**Document section:**
To date there appears to be no special provision for bilingual education.



2.1.2.2 The Structure of the Programmes
Training programmes for primary teachers typically take four years to complete. So do programmes for lower-secondary (i.e. Grade-2) teachers. The main difference between the two kinds of programme is the wide range of subjects in the primary programme vis-à-vis the single subject of the Grade-2 programme. It will be clear though that the level of the subjects studied varies according to whether one is training for a primary or Grade-2 qualification. In both programmes assessment is by coursework and examination.

2.1.2.3 Practical Training
As was already observed in passing (see 2.1.2.2) teaching practice in the primary teacher training curriculum is interwoven with the programme as a whole. Consequently, all courses taught in the primary programme involve the student teacher in direct classroom practice (totting up to 1,400 hrs), whereas teaching practice in the Grade-2 programme is usually spread over the last two years of the curriculum. The actual time spent in school in the Grade-2 programme may add up to 840 hrs. Trainees are from 50 to 80 per cent responsible for the classes taught.

To obtain their qualification, trainees in both programmes require a pass for classroom observation as well as teaching practice. Teaching practice is normally supervised by an in-school mentor and/or a visiting staff member.

**Information given:**
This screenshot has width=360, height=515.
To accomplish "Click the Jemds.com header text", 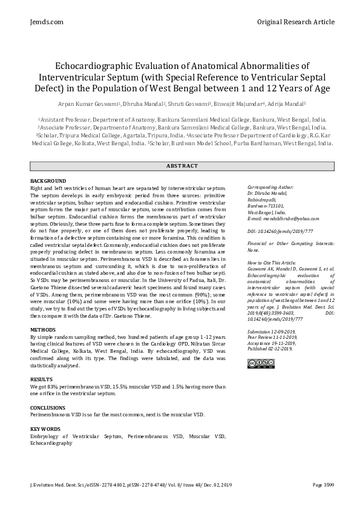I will (x=46, y=22).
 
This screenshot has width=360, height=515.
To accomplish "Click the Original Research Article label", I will (x=295, y=22).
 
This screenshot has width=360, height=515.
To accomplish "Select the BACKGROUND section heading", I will (x=48, y=181).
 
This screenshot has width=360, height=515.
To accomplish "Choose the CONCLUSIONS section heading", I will (x=48, y=407).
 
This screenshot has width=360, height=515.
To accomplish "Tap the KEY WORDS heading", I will (x=45, y=429).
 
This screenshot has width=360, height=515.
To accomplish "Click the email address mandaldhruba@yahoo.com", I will (x=276, y=218).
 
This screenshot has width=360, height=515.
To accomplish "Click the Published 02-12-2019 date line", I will (x=270, y=349).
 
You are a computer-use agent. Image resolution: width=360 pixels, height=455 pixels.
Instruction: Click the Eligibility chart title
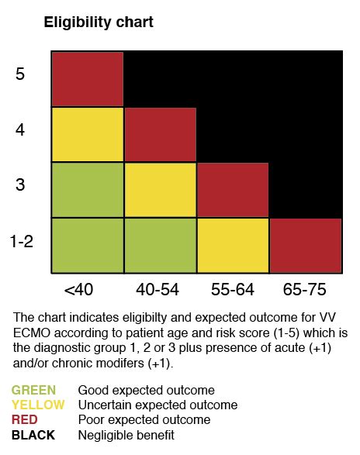point(98,22)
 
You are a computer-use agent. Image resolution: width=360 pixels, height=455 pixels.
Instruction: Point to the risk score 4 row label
point(21,129)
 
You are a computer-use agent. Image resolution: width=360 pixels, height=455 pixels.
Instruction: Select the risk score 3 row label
point(21,185)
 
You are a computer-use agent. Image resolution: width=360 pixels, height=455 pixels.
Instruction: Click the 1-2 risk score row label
point(21,241)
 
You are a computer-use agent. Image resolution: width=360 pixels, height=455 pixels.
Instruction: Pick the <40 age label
point(78,290)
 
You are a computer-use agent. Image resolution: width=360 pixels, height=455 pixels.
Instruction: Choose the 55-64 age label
point(233,290)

**Task list:**
a - Do these statements agree with the text on teacher training programs? Answer yes or no for each, and quote the words from the text that decide it.
(i) Programs for primary teachers and for Grade-2 teachers both typically take four years.
(ii) In the Grade-2 program, teaching practice is usually spread over the first two years of the curriculum.
(iii) Teaching practice is supervised only by a visiting staff member.
b - Can you go on with the text on teacher training programs, starting after its final sentence?

**Set of answers:**
a -
(i) Yes: "Training programmes for primary teachers typically take four years to complete. So do programmes for lower-secondary (i.e. Grade-2) teachers."
(ii) No: "teaching practice in the Grade-2 programme is usually spread over the last two years of the curriculum."
(iii) No: "Teaching practice is normally supervised by an in-school mentor and/or a visiting staff member."

b -
As in the Grade-1 teacher education programme, the in-school mentor has an important say if not a casting vote in the assessment of the student teacher's practical performance.

2.1.2.4 Impact of EU Programmes
Out of a total of 118 approved ICP's fewer than half share a Dutch participant, for the most part in the areas of primary education and teacher education. The most active Dutch participants are to be found among the Colleges of Higher Education and Polytechnics (Zwarts 1996:235). Of the colleges for the training of primary teachers fifty per cent have built internationalisation into their curricula (Vroegop 1996:8).

Just as NUFFIC promotes and co-ordinates action in the area of internationalisation at university level, so The European Platform for Dutch Education operationalises and implements policies with regard to primary, secondary, and teacher education.


2.2. In-Service Teacher Training (INSET)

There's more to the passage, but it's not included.